Gather all lines in the entries that include the word "Attachments".
——————————
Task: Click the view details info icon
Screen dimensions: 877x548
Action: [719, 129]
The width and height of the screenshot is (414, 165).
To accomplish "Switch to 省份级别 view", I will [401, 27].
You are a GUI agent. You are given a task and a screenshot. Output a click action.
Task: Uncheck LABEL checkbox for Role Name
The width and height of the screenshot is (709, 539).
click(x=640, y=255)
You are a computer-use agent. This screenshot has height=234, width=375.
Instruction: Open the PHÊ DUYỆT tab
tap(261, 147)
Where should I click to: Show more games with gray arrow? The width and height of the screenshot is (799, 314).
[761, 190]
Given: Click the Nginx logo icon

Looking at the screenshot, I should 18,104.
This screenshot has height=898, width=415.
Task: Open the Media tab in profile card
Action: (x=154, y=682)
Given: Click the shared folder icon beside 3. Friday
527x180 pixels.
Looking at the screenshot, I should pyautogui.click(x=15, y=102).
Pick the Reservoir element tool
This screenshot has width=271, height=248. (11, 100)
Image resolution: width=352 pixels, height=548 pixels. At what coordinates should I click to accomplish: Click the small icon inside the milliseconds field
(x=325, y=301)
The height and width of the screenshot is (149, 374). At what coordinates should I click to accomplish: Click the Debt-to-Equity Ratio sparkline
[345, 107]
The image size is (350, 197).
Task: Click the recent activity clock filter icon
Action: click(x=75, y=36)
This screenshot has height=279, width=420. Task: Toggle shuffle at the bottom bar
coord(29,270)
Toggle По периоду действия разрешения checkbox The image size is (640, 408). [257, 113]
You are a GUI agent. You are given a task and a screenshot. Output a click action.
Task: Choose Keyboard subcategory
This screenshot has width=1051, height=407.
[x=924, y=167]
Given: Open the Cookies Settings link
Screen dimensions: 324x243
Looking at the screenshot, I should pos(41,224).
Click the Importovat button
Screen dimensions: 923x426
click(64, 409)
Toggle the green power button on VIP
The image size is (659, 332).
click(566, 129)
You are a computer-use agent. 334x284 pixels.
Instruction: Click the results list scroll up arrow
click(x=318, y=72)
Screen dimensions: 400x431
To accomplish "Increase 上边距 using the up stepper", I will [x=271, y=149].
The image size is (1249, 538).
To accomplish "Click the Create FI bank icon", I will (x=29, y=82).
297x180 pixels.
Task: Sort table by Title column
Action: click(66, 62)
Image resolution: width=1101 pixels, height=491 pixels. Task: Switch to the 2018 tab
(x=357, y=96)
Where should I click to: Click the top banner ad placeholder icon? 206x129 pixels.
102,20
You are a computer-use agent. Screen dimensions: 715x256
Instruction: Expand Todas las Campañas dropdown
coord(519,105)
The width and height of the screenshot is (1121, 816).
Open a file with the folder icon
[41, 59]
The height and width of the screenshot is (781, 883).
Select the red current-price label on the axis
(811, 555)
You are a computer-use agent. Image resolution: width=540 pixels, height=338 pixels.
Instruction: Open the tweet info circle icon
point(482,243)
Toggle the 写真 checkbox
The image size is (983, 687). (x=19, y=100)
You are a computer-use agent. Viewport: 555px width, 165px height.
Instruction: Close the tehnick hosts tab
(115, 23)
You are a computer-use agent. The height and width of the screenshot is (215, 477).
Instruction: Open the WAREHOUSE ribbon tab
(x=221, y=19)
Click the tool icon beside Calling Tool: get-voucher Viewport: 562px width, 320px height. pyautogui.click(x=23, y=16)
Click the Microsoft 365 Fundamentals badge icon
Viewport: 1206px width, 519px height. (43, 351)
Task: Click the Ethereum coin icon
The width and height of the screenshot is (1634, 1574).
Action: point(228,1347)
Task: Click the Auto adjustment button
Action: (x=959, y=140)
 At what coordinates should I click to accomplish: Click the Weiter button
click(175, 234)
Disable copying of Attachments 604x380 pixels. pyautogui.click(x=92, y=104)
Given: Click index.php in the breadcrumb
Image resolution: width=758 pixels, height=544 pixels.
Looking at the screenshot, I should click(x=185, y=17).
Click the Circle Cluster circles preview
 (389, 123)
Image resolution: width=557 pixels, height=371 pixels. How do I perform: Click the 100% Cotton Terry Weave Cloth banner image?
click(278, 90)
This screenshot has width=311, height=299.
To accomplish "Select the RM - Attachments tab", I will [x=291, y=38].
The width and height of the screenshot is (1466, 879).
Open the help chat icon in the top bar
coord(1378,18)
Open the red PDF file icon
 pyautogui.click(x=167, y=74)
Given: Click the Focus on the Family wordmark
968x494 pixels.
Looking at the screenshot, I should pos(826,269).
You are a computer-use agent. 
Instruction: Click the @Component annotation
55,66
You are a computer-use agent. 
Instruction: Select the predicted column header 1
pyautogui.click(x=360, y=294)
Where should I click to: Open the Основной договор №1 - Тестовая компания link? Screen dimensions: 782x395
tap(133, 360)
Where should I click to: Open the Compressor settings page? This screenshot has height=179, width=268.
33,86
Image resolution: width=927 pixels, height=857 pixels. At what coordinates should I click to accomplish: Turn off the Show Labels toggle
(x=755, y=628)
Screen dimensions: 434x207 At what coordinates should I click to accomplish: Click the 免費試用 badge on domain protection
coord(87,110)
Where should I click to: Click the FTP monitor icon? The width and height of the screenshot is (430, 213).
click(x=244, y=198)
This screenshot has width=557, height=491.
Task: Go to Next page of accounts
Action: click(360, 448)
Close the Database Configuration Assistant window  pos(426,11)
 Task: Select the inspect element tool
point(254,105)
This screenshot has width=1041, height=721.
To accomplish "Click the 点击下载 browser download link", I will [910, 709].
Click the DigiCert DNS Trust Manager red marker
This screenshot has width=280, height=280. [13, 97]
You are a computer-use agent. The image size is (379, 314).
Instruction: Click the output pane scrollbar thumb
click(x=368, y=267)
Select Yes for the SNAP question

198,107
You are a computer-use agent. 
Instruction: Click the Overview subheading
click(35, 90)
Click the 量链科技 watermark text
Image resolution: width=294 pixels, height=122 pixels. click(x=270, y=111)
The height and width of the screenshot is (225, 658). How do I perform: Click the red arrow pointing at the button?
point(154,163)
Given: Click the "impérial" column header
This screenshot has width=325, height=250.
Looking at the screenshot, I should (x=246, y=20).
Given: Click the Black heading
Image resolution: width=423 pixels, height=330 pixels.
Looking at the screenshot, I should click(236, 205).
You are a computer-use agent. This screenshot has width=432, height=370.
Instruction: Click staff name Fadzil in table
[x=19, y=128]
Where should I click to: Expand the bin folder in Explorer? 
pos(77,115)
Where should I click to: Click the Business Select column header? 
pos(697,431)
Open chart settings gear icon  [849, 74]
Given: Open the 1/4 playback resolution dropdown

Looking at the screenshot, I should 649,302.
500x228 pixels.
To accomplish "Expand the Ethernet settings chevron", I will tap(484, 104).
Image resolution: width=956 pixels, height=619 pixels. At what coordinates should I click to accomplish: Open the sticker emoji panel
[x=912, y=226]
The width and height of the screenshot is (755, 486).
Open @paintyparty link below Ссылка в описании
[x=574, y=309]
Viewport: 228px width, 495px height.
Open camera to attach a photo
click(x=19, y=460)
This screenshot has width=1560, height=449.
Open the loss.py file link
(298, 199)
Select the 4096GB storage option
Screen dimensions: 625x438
——————————
Solved exercise:
Disable copying of Attachments 604x380 pixels. pyautogui.click(x=92, y=104)
To accomplish "Select the RM - Attachments tab", I will [x=291, y=38].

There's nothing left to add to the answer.